Posted in: Comment, News and Updates

On of our cunning net zero goals is to have installed wind capacity of 50GW by 2030.  It is currently 15.  Whilst that always looked a stretch, I think the elastic has just broken.

In its annual auction of building permissions for off-shore wind, no company bid at the asking (strike) price of £44 per MWh.   Not one.   Clearly, the economists of the outfits that operate these machines know more about real world costs than Dept of Energy civil servants who refused to raise the price despite huge inflation in building costs.  The gruesome details are here, and include details of projects that were successful.

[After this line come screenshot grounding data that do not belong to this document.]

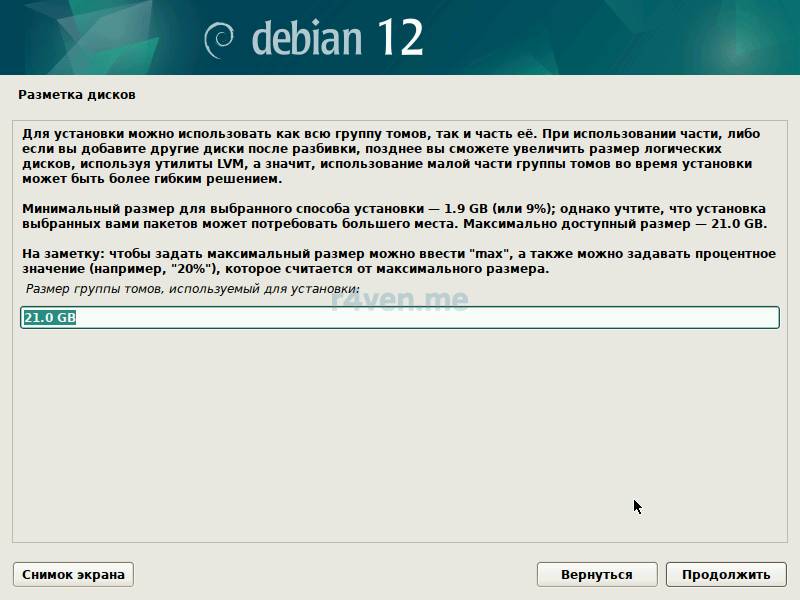Click the "На заметку" note paragraph start
Screen dimensions: 800x600
click(60, 255)
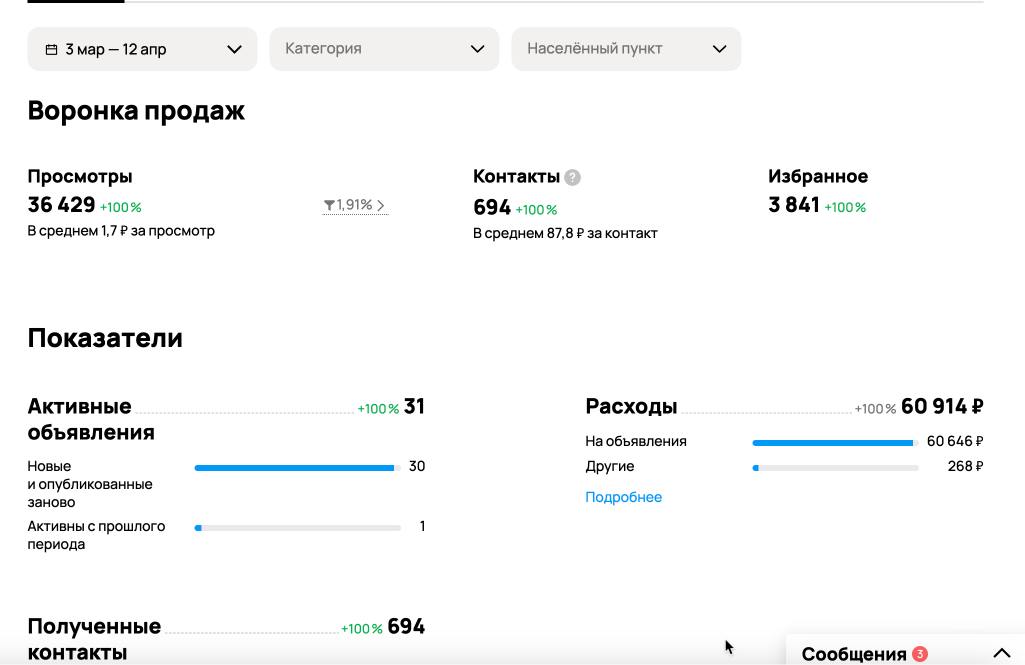The height and width of the screenshot is (665, 1025).
Task: Click the funnel icon beside 1,91%
Action: pos(329,205)
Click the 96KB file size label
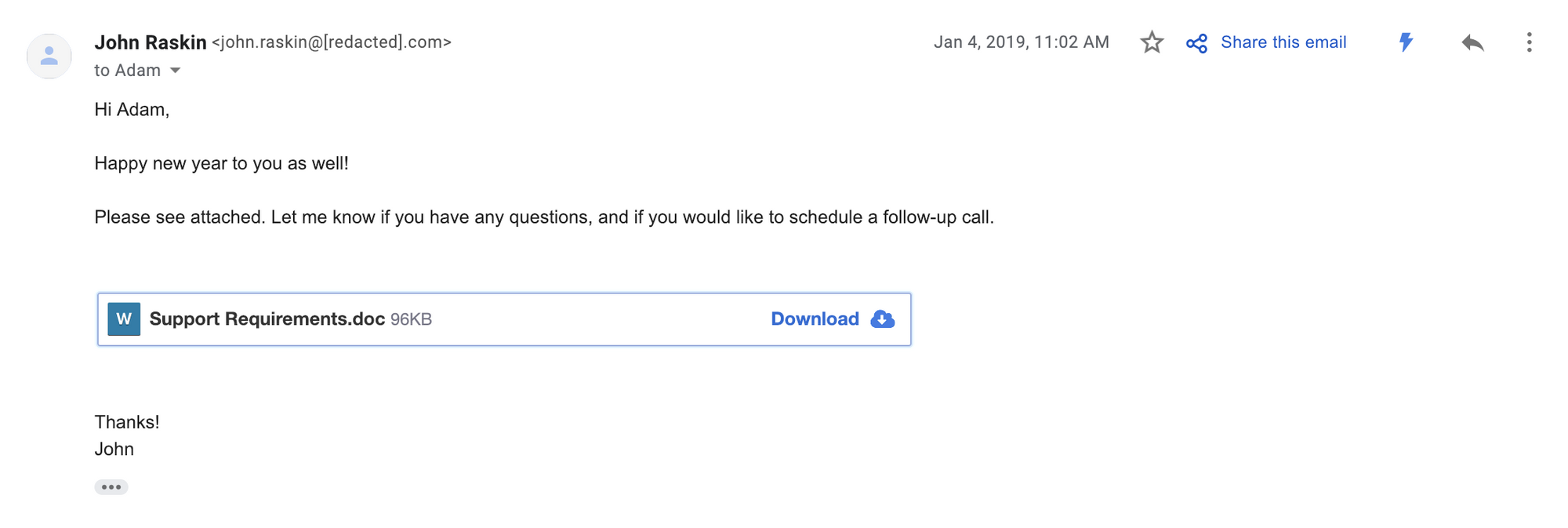This screenshot has width=1568, height=528. (412, 319)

This looks like an own goal given that the whole point was to build more capacity.  Adding this to the fact that Vattenfall paused work on the ginormous Norfolk Boreas wind farm in July (permission gained in 2021) because of cost increases, makes for a miserable outlook.  The chicken might have been run over, but the auction will not be re-run.

Today, as I write this, it's yet another windless day: 7 in a row by my count).  It's not surprising, then, that the UK's 15GW [15,000 MW] installed wind capacity is only generating 880 MW of electricity and contributing 2.9% to our electricity demand.  But, come 2030: blessed day, suppose we had 50GW [50,000MW] safely installed, that would surely solve our problems?  No?

Not a bit of it.  Multiplying 880 (2.9%) by 3.3 [50 divided by 15] only gives us 2,900MW (10%).  I wonder where the rest would be coming from if there is no gas generation?  Batteries?